Le tout pour le tout

Même s’ils sont inscrits sur la liste des Canadiens à l’étranger, les démarches pour s’assurer d’une place sur un vol de retour sont ardues. «Depuis trois semaines, on se bat avec la déléguée de l’ambassade et le ministère des Affaires étrangères, raconte M. Goyet. On n’a eu aucune réponse pendant deux semaines, pendant qu’on voyait plein d’autres pays rapatrier leurs ressortissants. Il y a même eu un vol d’Air Canada vers Toronto le 28 mars, affrété par les hôtels Sandals afin de sortir des Canadiens anglais qui étaient encore dans leur établissement. On n’a jamais été informés... Il a fallu que ma députée Lyne Bessette s’en mêle pour qu’on puisse obtenir une ligne téléphone avec une déléguée de l’ambassade du Canada en Jamaïque.»

Vendredi, le gouvernement canadien a confirmé qu’un avion décollerait de Nassau lundi après-midi et qu’il s’agirait du seul vol de rapatriement disponible pour l’instant en provenance des Bahamas, mais qu’il revenait à chacun de s’y rendre par ses propres moyens.

«Nassau est à 300 km d’ici, soit une à deux semaines de navigation. Il n’y a pas vraiment d’endroit pour y sortir et protéger une embarcation. Certains ont vérifié la possibilité et ont reçu l’information qu’il en coûterait 2500$ par mois pour une telle éventualité, déplore le Cowansvillois. Beaucoup de Canadiens ont choisi de naviguer vers le nord pour se rendre en Floride. Mais sans ravitaillement, c’est risqué.»

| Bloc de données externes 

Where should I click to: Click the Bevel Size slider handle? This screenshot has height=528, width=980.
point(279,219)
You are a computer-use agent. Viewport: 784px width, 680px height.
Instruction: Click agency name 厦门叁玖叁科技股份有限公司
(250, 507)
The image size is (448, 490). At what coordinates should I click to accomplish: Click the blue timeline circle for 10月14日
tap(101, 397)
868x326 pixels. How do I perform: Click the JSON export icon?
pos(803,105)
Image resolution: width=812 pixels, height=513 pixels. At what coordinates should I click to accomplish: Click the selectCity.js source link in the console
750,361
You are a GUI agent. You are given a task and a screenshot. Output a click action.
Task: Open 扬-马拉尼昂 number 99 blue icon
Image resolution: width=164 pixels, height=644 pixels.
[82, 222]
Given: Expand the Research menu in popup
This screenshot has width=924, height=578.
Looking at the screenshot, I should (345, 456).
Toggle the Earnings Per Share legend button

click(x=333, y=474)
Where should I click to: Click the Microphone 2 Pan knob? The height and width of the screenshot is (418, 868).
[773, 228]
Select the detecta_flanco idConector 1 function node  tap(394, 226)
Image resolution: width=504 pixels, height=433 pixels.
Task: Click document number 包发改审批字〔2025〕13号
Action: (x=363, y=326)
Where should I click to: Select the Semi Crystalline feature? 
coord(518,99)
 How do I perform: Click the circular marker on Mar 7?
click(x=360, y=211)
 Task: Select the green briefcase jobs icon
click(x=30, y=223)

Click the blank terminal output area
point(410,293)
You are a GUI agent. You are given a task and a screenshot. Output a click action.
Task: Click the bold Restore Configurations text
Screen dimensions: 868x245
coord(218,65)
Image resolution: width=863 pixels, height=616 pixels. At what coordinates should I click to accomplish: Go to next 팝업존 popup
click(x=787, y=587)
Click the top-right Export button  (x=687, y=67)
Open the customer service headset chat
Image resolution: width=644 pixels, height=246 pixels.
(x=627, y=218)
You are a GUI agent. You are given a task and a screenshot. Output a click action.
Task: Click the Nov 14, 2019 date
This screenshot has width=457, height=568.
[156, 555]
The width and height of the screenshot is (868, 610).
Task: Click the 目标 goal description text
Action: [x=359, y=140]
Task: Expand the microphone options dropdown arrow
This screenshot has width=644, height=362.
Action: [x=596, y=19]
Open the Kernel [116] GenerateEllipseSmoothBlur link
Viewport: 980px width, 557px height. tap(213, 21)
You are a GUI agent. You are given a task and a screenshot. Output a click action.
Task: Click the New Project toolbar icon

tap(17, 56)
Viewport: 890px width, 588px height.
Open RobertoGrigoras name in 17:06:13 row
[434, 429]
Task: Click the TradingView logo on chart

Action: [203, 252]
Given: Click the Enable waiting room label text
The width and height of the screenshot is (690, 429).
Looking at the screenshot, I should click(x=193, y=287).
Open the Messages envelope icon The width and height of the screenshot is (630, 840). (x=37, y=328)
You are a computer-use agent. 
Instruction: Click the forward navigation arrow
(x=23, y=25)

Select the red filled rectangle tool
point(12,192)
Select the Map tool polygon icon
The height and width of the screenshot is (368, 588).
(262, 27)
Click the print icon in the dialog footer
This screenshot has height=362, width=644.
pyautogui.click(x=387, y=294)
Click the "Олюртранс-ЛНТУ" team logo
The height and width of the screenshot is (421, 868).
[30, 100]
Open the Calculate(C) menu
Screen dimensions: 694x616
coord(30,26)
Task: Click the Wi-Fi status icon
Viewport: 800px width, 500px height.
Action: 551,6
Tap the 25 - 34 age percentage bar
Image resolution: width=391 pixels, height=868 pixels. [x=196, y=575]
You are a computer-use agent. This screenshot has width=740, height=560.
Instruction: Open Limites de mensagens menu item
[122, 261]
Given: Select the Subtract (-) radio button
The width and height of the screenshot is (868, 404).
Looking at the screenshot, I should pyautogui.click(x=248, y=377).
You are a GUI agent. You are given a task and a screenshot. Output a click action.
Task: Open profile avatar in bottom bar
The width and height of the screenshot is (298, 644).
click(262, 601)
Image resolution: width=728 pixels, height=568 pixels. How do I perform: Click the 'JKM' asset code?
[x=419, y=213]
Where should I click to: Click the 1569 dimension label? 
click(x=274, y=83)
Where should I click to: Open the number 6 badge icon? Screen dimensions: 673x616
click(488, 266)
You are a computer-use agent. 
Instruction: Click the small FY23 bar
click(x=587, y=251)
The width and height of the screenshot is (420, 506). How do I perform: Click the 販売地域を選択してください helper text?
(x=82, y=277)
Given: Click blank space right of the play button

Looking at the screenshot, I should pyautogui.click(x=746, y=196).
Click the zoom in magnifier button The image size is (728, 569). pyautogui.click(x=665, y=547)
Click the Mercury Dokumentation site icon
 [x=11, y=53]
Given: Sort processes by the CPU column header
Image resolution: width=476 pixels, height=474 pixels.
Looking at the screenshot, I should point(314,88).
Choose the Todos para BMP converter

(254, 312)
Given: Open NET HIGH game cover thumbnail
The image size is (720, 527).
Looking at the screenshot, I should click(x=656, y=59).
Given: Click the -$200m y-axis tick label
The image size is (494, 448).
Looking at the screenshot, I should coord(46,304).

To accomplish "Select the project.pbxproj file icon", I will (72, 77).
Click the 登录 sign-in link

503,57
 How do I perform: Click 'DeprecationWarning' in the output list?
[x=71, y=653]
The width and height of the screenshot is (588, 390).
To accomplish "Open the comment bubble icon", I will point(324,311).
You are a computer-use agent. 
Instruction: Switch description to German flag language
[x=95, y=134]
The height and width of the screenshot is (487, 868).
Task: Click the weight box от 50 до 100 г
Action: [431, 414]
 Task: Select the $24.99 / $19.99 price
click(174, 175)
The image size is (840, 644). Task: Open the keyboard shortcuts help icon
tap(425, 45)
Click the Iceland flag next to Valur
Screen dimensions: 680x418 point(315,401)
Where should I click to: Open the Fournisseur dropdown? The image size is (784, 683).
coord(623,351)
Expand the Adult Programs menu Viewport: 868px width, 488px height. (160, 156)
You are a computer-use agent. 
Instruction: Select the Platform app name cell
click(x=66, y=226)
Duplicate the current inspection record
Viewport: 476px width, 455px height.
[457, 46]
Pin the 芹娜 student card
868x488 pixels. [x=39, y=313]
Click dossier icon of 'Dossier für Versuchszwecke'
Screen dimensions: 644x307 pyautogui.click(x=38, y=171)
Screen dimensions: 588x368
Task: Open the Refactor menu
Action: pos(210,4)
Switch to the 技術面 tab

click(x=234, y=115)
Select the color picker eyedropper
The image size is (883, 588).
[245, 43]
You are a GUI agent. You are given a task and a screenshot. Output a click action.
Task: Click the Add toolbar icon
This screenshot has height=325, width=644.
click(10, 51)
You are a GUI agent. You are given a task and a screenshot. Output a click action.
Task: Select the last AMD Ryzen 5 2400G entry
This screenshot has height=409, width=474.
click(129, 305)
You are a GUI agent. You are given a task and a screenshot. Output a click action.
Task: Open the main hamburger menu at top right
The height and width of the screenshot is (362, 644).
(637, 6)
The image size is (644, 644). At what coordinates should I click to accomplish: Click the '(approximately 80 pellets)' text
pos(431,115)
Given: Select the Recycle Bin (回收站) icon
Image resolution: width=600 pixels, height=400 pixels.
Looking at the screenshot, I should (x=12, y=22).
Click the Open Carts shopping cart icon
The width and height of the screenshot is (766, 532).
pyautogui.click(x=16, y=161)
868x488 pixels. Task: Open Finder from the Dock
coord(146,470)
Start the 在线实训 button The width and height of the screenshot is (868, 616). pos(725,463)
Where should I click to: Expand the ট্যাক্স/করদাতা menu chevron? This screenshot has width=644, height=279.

Mme Gaucher et M. Leduc ont décidé de prendre la mer aux aurores, samedi, pour se diriger vers Annapolis, dans l’État du Maryland, où une place les attend à la marina. Cela représente un périple de trois jours sans arrêt prévu et sans point de ravitaillement disponible.

M. Goyet et Mme Langevin ont plutôt choisi de mettre leur voilier en cale sèche et de tenter le tout pour le tout pour tenter d’obtenir une place à bord de l’avion qui décollera de Nassau lundi après-midi. Ils ont finalement réussi à réserver leurs sièges. «Nous avons obtenu les autorisations nécessaires et trouvé un vol privé qui devrait nous amener à Nassau lundi avant-midi», explique M. Goyet.

Ils atterriront à Toronto, après quoi ils devront trouver une manière de regagner Montréal, où leurs enfants leur auront laissé leur voiture. Un logement du triplex de leur fils, à Cowansville, les attend ensuite pour qu’ils entament leur quarantaine. «L’aventure nous aura coûté un bon 6000$, indique Éric Goyet. Le gouvernement canadien ne nous a rien donné.»